REQUEST:
State how many lines of the records below contain the string "height", matching case exactly. Reply with the number alone.

Start of GIVEN DATA

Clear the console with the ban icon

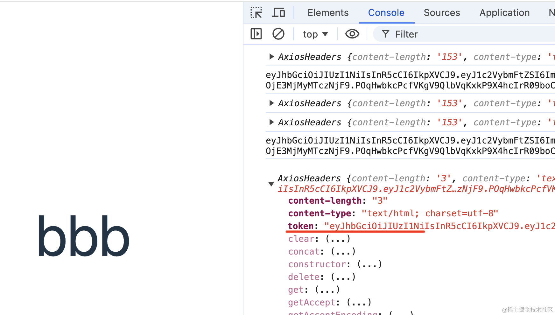click(x=278, y=34)
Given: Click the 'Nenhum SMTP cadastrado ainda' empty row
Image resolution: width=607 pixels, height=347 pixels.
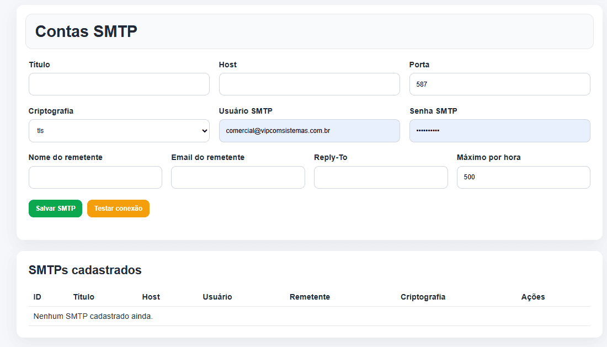Looking at the screenshot, I should click(x=93, y=316).
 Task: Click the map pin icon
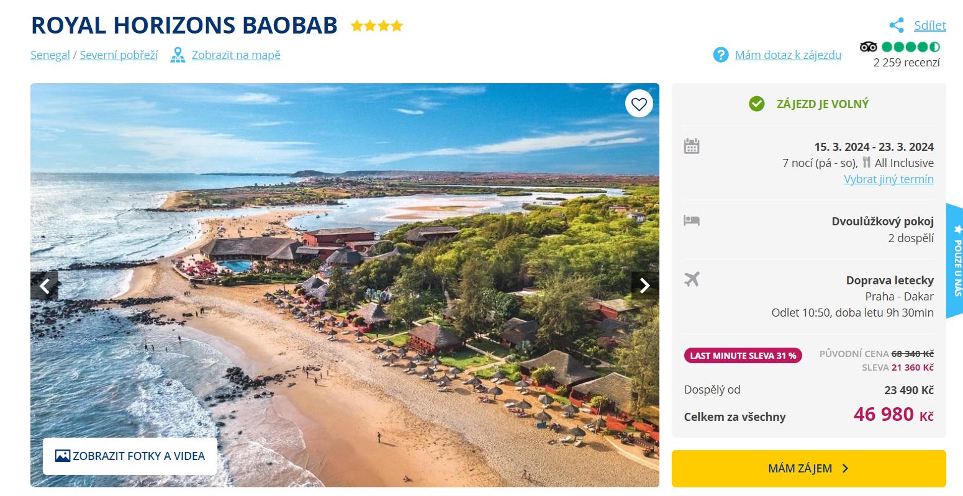178,55
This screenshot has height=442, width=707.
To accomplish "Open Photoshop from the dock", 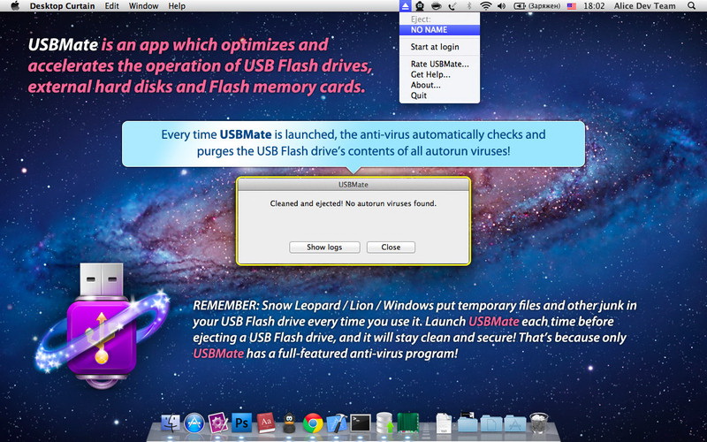I will [241, 423].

End of GIVEN DATA

OUTPUT OF THE TASK:
2